Data Release Overview

This repository contains example scripts and typical instructions for compiling the semi-annual data release.

General instructions to run scripts

  1. Download repository

  2. Make sure your working directory has the following files/folders:

data/
demographics/
df_compile.R
curl_xml.sh

  1. Check to make sure the xml_files/ directory has '.xml' files with the following names:
fsmr.xml
fspet.xml
manpup.xml
mr.xml
pet.xml
petmr.xml
pup.xml
radreadmr.xml
radreadpet.xml
wmhmr.xml
wmhpet.xml

  1. On the terminal, change directories to where the above scripts and folders using ( cd ).

Extract data via curl call

df_curl_xml.sh

This script pulls data specifically identified in xml files.


General Usage:

./curl_xml.sh <alias> <secret> <input_dir> <output_dir>

Required inputs:

<alias>: Obtain alias token using the instructions under "XNAT token"

<secret>: Obtain secret token using the instructions under "XNAT token"

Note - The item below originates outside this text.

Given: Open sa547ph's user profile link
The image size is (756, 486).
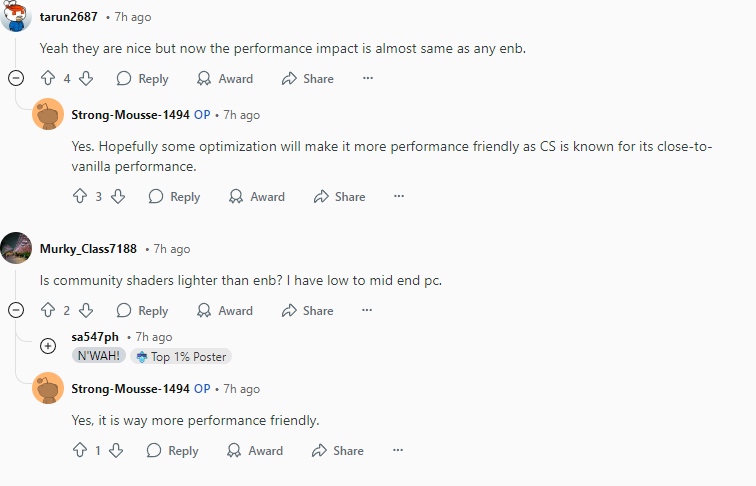Looking at the screenshot, I should (95, 337).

<input_dir> : the directory where the xml files are located. Input directory must contain the following files:

<output_dir>: the directory where you would like the pulled data to be saved. (xml_pull/)


Example Usage

./curl_xml.sh ALIAS_TOKEN SECRET_TOKEN xml_files/ xml_pull/

where ALIAS_TOKEN is your specified alias token, SECRET_TOKEN is your specificed secret token


Script output

This script organizes the files into folders like this:

xml_pull/YYYYMMDD_*.csv

where YYYYMMDD is the year, month, and day the script was run and * is the data that is pulled from each xml.

For example, 20201119_mr.csv was pulled on November 19, 2020 and it's pulling data from the mr.xml file

Running the DF compile script

df_compile.R

This script cleans and organizes all imaging data, reformat for distribution, and outputs the demographic tables needed for the data dictionary and creates a CSV used for adding data to the XNAT database.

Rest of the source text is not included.